Ausgewählter Text
● ● ● ● ● ● ●

Schmerzhafte Erlebnisse können besonders bei Kindern schwere Traumata hervorrufen. Daher versuchen Kliniken zum Beispiel, schmerzhafte Behandlungen, wie den Verbandswechsel bei Brandverletzungen, so schmerzfrei wie möglich zu gestalten. Das EVK Hamm setzte bei der Behandlung von schwerbrandverletzten Kindern in einem Pilotprojekt auf VR und Gaming.

Ziel war es, die Kinder so weit in die virtuelle Welt eintauchen zu lassen, dass sie die Schmerzen beim Verbandswechsel nicht mehr wahrnehmen. Im Projekt wurde die Stand-alone-VR-Brille Oculos Go verwendet, die den Kindern maximale Bewegungsfreiheit bietet und leicht zu reinigen ist. Beim Spiel fiel die Wahl auf Smash it, bei dem Schneebälle auf Pyramiden geworfen werden. 

Die Ergebnisse des Pilotprojekts überzeugten: Die kleinen Patienten hatten deutlich weniger Schmerzen und benötigten weniger Schmerzmittel. Einige Kinder empfanden die Behandlung sogar als positiv.

● ● ● ● ● ● ●

Fragen zum Text
1/ Kopieren Sie aus dem ausgewählten Text wortgetreu den Abschnitt, der bei den Worten „Schmerzhafte Erlebnisse können“ beginnt und nach den Worten „VR und Gaming.“ endet.
2/ Beantworten Sie kurz anhand des ausgewählten Textes:
(a) Welche Klinik setzte in dem Pilotprojekt auf VR und Gaming?
(b) Welche VR-Brille wurde im Projekt verwendet?
(c) Wie veränderte sich bei den kleinen Patienten der Bedarf an Schmerzmitteln?
Das Material wird hier nicht benötigt.

● ● ● ● ● ● ●

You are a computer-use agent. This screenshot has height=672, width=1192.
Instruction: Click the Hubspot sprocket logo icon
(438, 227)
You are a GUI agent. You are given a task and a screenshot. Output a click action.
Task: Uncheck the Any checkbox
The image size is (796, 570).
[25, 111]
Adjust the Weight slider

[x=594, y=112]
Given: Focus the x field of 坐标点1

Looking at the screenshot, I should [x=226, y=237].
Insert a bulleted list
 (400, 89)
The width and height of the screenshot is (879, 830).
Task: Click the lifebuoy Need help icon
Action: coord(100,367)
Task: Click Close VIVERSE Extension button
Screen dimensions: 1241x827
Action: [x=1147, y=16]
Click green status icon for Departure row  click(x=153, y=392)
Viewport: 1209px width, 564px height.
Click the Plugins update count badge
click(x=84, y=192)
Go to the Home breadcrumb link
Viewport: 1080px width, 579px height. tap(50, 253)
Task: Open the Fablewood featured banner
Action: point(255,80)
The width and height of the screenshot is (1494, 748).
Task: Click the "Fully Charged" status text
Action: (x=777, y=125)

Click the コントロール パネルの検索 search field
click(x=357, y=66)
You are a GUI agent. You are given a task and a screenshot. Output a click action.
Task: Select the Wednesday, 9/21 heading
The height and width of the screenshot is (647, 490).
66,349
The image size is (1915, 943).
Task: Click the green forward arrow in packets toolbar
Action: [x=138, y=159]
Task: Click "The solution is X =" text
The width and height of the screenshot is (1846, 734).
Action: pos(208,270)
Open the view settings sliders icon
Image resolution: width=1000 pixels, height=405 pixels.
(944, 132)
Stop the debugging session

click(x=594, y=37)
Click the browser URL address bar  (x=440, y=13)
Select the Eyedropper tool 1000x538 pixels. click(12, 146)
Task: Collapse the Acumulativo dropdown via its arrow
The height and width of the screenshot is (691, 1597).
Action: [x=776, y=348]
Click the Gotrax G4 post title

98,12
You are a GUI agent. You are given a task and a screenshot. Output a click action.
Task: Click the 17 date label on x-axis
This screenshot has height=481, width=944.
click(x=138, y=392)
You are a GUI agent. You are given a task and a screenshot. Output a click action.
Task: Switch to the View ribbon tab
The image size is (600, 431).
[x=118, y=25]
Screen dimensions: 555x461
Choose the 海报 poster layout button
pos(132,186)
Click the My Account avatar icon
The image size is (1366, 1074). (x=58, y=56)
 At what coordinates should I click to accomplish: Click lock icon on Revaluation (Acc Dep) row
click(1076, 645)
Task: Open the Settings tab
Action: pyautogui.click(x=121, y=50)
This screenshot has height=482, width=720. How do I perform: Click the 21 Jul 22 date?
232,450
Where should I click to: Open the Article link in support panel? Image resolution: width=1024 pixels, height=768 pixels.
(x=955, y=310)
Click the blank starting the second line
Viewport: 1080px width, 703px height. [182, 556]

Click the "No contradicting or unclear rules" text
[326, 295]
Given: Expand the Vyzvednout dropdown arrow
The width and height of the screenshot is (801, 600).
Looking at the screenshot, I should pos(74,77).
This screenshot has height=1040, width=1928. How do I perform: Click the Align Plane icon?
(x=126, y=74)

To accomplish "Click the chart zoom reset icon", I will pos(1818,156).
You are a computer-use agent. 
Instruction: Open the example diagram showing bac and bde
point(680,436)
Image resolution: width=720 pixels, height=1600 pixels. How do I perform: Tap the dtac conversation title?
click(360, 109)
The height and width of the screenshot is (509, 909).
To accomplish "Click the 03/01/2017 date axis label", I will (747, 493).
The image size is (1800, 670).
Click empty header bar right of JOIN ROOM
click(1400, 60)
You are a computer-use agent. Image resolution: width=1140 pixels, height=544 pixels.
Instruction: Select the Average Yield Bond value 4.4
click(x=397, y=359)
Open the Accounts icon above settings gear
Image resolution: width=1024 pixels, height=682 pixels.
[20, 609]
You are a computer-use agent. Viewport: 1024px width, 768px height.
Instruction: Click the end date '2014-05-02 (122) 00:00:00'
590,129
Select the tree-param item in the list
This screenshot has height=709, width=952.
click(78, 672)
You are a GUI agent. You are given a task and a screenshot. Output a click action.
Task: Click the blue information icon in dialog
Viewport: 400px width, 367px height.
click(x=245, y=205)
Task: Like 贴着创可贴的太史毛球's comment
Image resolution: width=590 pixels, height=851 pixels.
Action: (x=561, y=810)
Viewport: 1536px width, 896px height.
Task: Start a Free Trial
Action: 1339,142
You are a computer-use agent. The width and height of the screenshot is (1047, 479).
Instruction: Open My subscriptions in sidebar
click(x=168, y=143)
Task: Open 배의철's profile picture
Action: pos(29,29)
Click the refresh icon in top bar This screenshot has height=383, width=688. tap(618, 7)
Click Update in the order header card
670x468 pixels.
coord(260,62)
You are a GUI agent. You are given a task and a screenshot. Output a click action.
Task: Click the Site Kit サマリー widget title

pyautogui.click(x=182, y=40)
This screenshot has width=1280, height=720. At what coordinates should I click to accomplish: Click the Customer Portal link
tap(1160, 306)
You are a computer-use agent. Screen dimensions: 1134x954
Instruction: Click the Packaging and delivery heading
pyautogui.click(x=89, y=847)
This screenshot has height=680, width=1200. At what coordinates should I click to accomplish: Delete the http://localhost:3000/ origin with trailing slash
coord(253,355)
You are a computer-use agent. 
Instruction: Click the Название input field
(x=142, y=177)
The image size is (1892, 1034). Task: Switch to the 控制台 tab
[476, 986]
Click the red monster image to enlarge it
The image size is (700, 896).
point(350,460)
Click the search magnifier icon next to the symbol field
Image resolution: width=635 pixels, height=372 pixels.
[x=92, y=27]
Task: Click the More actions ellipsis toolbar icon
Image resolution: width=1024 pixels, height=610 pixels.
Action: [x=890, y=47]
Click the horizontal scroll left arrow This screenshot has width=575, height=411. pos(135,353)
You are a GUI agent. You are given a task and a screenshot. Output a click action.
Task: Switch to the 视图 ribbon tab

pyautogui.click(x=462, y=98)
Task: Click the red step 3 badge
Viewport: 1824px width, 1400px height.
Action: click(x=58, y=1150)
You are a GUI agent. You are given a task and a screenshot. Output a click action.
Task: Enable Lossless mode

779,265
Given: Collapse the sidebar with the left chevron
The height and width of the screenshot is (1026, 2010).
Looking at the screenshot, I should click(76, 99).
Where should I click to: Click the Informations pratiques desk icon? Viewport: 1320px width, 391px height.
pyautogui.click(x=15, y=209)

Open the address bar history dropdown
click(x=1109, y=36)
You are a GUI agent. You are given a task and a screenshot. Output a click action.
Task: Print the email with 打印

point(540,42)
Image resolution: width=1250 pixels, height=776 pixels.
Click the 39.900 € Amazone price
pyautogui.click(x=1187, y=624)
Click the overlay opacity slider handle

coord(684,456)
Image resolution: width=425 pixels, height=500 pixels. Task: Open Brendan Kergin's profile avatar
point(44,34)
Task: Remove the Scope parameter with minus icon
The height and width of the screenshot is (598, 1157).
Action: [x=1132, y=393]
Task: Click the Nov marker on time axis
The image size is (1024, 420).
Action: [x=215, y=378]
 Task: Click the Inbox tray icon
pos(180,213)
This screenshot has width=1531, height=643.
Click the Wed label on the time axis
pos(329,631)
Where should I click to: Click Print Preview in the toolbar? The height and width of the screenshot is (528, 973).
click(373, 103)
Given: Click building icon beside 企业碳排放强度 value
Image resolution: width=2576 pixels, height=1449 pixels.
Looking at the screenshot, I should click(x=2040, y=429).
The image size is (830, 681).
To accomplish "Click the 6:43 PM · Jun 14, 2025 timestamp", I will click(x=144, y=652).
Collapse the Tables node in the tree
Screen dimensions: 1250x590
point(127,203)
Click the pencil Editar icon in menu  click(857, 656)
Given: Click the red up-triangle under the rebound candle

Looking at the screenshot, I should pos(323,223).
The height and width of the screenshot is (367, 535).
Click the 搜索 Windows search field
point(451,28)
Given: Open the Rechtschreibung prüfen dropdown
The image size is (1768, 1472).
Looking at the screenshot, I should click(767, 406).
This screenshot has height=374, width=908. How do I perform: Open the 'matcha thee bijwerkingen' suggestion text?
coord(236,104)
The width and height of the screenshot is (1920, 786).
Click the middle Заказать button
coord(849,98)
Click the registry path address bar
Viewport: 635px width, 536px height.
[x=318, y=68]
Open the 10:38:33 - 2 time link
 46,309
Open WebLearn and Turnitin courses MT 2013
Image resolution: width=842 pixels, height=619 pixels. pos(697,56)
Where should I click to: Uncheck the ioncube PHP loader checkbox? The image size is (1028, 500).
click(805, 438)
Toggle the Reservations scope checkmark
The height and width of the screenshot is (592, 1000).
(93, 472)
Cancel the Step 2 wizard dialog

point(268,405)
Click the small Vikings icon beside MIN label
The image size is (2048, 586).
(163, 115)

● ● ● ● ● ● ●

Antworten
1/
Schmerzhafte Erlebnisse können besonders bei Kindern schwere Traumata hervorrufen. Daher versuchen Kliniken zum Beispiel, schmerzhafte Behandlungen, wie den Verbandswechsel bei Brandverletzungen, so schmerzfrei wie möglich zu gestalten. Das EVK Hamm setzte bei der Behandlung von schwerbrandverletzten Kindern in einem Pilotprojekt auf VR und Gaming.

2/
(a) Das EVK Hamm.
(b) Die Stand-alone-VR-Brille Oculos Go.
(c) Sie benötigten weniger Schmerzmittel.